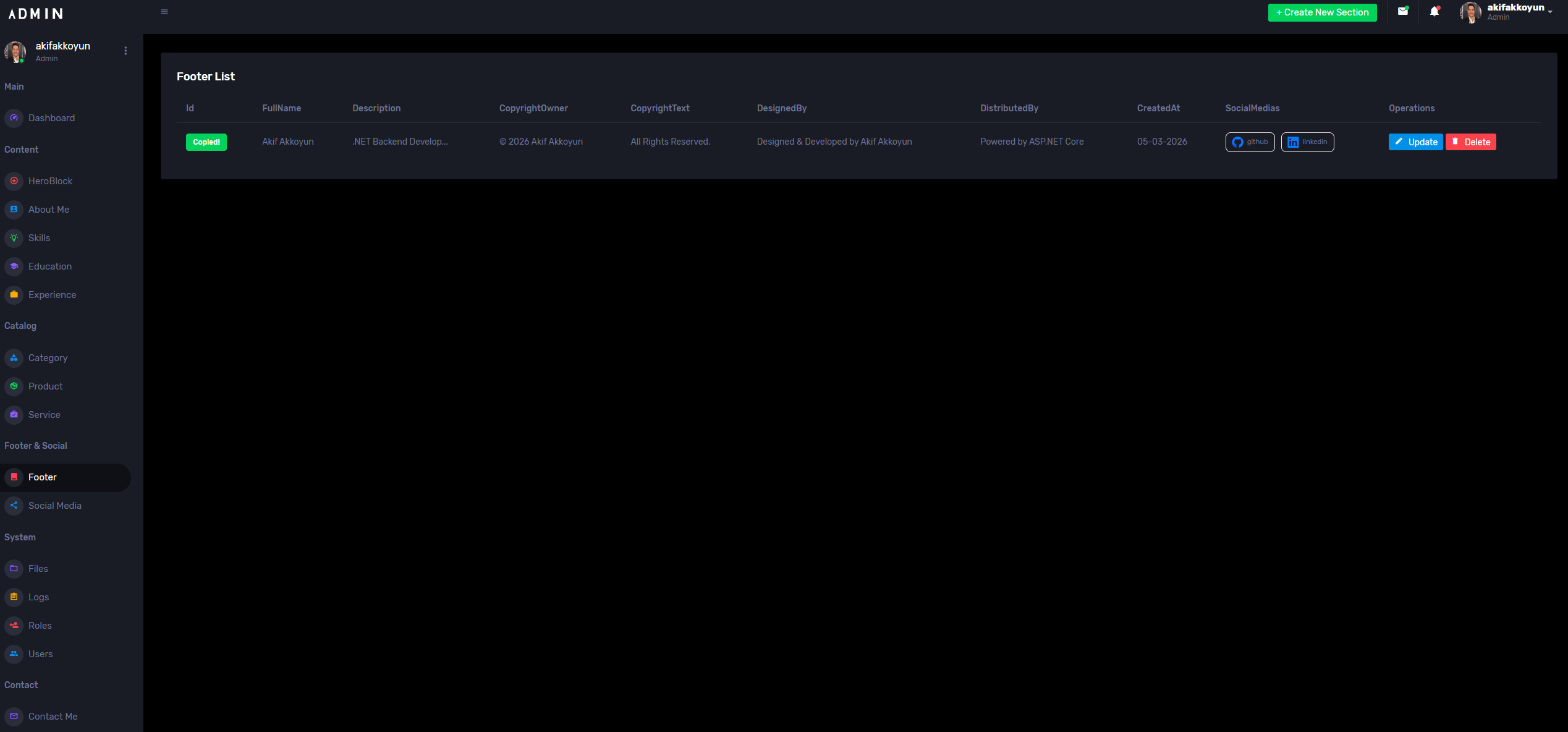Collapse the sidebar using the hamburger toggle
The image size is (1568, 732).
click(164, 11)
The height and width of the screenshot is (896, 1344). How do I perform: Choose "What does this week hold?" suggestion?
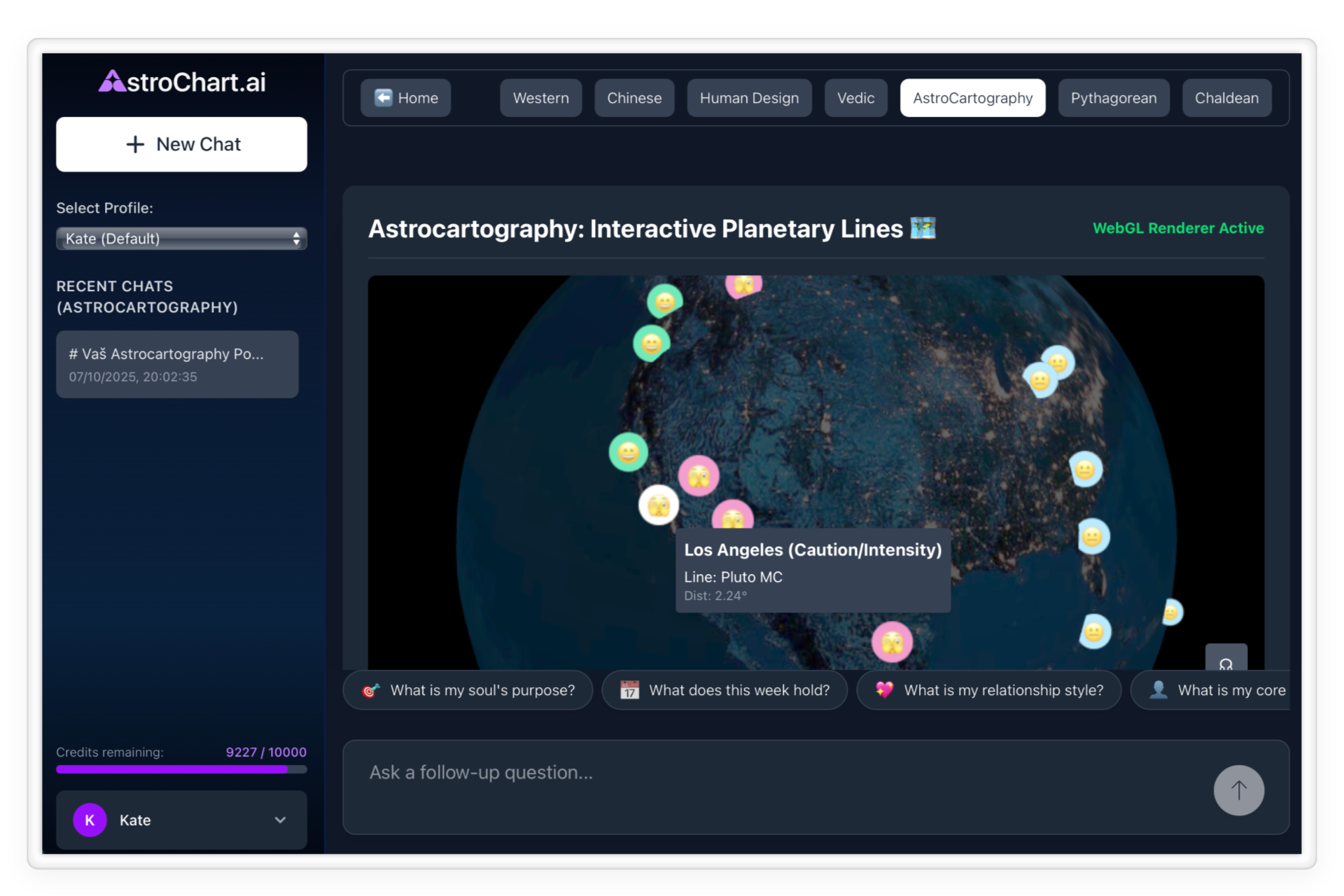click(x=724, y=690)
━━━━
- [WORK ORDER]:
Only the lines from the one that contains "The height and" to the end of the records, inclusive, are to be quoted exactly, with pictures excluded.

- [RESPONSE TO THE EXERCISE]:
The height and width of the screenshot is (896, 1344). How do I perform: Choose "What does this week hold?" suggestion?
click(x=724, y=690)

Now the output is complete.